Listed records:
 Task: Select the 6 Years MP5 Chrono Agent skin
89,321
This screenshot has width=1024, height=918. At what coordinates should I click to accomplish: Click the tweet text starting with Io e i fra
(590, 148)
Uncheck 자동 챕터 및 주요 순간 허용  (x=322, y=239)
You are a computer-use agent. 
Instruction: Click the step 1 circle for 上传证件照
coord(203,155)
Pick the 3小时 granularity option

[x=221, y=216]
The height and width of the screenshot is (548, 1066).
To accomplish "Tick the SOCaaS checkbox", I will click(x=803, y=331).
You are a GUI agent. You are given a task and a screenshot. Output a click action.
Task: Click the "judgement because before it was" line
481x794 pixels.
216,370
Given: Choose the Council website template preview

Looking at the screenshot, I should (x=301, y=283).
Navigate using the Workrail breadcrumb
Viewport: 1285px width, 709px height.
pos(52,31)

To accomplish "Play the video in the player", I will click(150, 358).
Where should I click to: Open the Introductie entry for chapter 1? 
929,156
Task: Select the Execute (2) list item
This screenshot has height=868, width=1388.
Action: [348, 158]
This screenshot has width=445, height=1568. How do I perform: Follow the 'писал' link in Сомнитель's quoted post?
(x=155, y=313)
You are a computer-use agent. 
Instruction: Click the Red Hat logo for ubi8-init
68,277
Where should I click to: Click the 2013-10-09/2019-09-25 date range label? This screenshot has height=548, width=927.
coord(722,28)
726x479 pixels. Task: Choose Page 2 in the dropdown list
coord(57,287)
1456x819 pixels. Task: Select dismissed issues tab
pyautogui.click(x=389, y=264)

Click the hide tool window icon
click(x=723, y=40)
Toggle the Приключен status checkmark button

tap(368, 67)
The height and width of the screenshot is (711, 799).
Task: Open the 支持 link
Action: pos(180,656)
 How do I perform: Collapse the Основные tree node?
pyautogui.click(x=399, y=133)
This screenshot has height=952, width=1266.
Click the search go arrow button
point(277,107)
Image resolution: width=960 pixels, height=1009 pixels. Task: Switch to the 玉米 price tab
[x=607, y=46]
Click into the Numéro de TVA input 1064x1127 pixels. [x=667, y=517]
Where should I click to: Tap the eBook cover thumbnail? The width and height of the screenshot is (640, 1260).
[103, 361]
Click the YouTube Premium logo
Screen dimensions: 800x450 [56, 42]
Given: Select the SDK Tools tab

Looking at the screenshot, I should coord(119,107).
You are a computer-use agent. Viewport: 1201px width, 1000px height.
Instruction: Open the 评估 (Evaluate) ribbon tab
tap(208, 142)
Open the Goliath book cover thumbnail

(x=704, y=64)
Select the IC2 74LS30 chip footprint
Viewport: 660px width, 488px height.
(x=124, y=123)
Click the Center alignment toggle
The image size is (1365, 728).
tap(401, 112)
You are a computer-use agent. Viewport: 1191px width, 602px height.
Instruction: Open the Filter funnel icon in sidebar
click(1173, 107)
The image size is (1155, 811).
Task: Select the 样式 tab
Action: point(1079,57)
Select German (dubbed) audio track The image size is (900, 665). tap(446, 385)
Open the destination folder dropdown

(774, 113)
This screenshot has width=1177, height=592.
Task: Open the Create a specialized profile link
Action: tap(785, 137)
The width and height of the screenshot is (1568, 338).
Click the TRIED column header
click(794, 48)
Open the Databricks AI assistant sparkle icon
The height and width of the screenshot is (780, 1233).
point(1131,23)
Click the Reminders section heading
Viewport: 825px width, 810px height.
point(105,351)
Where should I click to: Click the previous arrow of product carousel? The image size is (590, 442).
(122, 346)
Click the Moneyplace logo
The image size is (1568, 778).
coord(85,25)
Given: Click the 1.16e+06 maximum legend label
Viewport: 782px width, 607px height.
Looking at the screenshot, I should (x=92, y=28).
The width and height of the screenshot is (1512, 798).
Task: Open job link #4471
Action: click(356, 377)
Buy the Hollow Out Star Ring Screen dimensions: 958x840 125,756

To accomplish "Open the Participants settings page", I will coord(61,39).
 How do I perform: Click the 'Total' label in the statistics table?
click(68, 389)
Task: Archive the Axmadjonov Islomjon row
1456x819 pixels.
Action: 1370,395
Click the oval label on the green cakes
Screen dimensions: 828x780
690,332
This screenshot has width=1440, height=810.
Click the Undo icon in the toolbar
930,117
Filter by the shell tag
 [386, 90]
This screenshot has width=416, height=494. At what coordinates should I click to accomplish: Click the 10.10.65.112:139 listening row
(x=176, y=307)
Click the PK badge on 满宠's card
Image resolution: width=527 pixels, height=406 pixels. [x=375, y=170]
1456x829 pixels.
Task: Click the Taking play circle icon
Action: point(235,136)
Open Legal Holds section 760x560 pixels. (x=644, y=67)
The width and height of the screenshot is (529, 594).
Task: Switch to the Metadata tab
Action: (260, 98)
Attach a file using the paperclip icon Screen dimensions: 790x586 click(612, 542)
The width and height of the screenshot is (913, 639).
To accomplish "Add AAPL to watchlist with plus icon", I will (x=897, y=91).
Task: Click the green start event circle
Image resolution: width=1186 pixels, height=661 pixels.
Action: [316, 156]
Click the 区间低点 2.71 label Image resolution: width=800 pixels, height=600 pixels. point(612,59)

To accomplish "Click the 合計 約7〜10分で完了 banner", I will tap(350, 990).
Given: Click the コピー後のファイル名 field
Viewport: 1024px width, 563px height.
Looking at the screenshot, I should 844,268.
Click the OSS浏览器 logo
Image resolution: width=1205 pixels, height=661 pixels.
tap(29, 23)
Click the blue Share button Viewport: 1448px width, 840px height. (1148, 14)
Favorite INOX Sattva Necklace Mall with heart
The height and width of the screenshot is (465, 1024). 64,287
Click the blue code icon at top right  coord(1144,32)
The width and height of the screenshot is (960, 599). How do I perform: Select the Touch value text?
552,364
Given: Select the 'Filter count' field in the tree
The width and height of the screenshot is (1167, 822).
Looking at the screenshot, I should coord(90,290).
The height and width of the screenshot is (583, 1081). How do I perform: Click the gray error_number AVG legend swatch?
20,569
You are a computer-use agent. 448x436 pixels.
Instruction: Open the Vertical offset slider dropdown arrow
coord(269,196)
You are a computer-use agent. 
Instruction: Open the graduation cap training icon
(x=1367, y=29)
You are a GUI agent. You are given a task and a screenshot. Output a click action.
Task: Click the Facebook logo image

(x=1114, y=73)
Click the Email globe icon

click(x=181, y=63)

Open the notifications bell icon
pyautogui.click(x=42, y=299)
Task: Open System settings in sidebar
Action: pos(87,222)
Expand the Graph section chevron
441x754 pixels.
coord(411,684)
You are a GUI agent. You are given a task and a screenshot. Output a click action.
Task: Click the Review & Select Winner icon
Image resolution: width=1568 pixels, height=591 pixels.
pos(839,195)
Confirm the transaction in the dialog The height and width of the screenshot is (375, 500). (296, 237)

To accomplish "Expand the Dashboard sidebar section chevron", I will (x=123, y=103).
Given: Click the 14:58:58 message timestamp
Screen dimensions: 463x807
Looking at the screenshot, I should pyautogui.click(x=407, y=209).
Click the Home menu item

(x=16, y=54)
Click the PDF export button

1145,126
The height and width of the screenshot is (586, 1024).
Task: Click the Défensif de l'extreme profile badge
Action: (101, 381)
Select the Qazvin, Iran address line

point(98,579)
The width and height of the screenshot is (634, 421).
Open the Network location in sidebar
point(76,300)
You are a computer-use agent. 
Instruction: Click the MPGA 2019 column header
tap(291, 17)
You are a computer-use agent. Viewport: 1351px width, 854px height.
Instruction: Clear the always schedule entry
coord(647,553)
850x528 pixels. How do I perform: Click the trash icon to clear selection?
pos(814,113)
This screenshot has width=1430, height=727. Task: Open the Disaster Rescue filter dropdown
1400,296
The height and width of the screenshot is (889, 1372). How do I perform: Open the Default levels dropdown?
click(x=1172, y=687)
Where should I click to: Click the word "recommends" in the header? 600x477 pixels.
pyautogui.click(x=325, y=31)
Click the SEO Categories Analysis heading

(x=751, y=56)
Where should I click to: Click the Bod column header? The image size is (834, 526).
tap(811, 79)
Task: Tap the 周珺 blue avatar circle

What you need to do: Go through the entries above and copy every line containing "will".

Written answer:
To accomplish "Tick the SOCaaS checkbox", I will click(x=803, y=331).
To accomplish "Play the video in the player", I will click(150, 358).
To accomplish "Open the Participants settings page", I will coord(61,39).
To accomplish "Add AAPL to watchlist with plus icon", I will (x=897, y=91).
To accomplish "Click the 合計 約7〜10分で完了 banner", I will tap(350, 990).
To accomplish "Expand the Dashboard sidebar section chevron", I will (x=123, y=103).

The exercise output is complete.